PolarDB for MySQL collects per-operator execution statistics for queries processed by the In-Memory Column Index (IMCI) engine. The statistics — actual row counts, actual costs, and wall-clock time per operator — are stored alongside the EXPLAIN plan. Use these statistics to identify which operators consume the most time and to measure the impact of optimizations.

Prerequisites

Before you begin, ensure that you have:

  • A PolarDB for MySQL cluster running version 8.0.1.1.42 or later. To check your version, see Query an engine version.

Enable profiling

Set the imci_analyze_query session parameter to ON to enable profiling. After a query runs, the profiling data for that query is available in information_schema.imci_sql_profiling.

ParameterLevelDefaultDescription
imci_analyze_querySessionOFFCaptures per-operator execution statistics for the most recent IMCI query. Set to ON to enable.
imci_sql_profiling stores data for the most recent SQL statement executed by using IMCIs. Query the table immediately after the target query completes.

How it works

When imci_analyze_query is ON, PolarDB records the following metrics for each operator in the IMCI execution plan:

ColumnDescription
IDOperator ID, matching the EXPLAIN output
OperatorOperator type (for example, Hash Join, Table Scan)
NameTable name, if applicable
A-RowsActual number of rows the operator produced
A-CostActual cost
Execution Time(s)Wall-clock time spent in this operator
Extra InfoJoin conditions, group keys, and resource usage (CPU/memory)

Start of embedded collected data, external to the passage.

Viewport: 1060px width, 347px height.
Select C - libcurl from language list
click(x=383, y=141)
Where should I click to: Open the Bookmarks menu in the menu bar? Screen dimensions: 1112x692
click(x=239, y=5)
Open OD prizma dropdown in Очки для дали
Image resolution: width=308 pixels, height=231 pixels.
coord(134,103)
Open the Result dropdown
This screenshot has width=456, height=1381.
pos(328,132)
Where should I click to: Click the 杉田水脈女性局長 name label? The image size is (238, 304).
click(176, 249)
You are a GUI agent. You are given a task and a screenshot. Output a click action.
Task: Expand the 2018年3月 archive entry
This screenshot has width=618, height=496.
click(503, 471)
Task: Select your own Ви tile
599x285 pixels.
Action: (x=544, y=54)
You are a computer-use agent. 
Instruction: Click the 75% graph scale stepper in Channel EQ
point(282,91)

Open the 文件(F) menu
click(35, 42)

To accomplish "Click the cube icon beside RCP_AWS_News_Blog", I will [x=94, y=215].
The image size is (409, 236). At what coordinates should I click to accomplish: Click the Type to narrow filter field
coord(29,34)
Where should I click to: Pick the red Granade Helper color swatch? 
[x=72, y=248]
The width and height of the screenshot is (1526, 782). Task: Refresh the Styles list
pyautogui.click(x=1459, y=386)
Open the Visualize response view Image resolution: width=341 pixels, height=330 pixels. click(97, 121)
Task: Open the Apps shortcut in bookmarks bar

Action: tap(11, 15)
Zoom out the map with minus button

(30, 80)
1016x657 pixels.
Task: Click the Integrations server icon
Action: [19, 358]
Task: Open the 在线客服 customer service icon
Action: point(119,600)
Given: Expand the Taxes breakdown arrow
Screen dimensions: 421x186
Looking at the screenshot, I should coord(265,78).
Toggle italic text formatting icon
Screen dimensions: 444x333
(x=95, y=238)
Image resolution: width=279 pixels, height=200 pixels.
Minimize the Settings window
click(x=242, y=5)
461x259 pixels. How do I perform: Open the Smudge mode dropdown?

Interpreting the profiling output

Use the following patterns to diagnose performance issues:

SignalLikely causeAction
An operator's Execution Time(s) accounts for a large share of total query timeBottleneck operatorFocus optimization on this operator
A-Rows is much larger than E-Rows from EXPLAINRow count estimation error; may indicate an exploding join (output rows far exceed input rows)Review join conditions; check for missing filters or missing statistics
Row 1 (Select Statement) Extra Info shows real_query_mem close to or exceeding max_query_memMemory pressureReduce parallelism or process data in smaller batches

To sort operators by execution time and find the bottleneck directly:

/*ROUTE_TO_LAST_USED*/SELECT ID, Operator, Name, `A-Rows`, `Execution Time(s)`
FROM information_schema.imci_sql_profiling
ORDER BY `Execution Time(s)` DESC;

Examples

Simple query example

This example profiles a join-aggregation query on a TPC-H (Transaction Processing Performance Council Benchmark H) dataset.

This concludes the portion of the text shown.